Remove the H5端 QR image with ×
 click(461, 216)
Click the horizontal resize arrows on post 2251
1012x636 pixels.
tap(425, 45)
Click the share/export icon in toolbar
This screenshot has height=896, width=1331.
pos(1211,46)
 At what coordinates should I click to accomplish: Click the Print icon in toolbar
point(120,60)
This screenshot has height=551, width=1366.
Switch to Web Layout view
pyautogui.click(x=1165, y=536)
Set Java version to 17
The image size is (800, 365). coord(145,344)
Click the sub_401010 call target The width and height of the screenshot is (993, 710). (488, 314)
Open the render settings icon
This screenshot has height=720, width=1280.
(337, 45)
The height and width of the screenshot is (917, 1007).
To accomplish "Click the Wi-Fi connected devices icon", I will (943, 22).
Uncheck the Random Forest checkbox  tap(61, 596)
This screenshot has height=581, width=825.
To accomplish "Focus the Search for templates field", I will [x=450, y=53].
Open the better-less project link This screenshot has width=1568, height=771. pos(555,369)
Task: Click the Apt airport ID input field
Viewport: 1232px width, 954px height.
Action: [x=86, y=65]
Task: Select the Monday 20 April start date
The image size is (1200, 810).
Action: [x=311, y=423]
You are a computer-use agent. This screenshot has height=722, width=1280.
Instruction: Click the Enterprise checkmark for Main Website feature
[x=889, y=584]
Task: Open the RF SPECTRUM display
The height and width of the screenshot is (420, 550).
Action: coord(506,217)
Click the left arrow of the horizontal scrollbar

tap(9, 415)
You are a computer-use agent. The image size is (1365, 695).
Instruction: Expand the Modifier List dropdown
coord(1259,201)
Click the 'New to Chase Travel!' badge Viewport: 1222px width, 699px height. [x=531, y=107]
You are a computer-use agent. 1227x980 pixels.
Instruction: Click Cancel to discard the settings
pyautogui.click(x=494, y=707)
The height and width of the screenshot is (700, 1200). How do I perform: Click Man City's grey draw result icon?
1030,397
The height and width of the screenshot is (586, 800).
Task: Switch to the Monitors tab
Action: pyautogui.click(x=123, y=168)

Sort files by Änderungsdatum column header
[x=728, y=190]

→ **Your goal**
In the records above, find each line that holds the word "agent"; copy all such lines.

→ **Task output**
You are a computer-use agent. This screenshot has height=722, width=1280.
You are a computer-use agent. The image size is (1365, 695).
You are a computer-use agent. 1227x980 pixels.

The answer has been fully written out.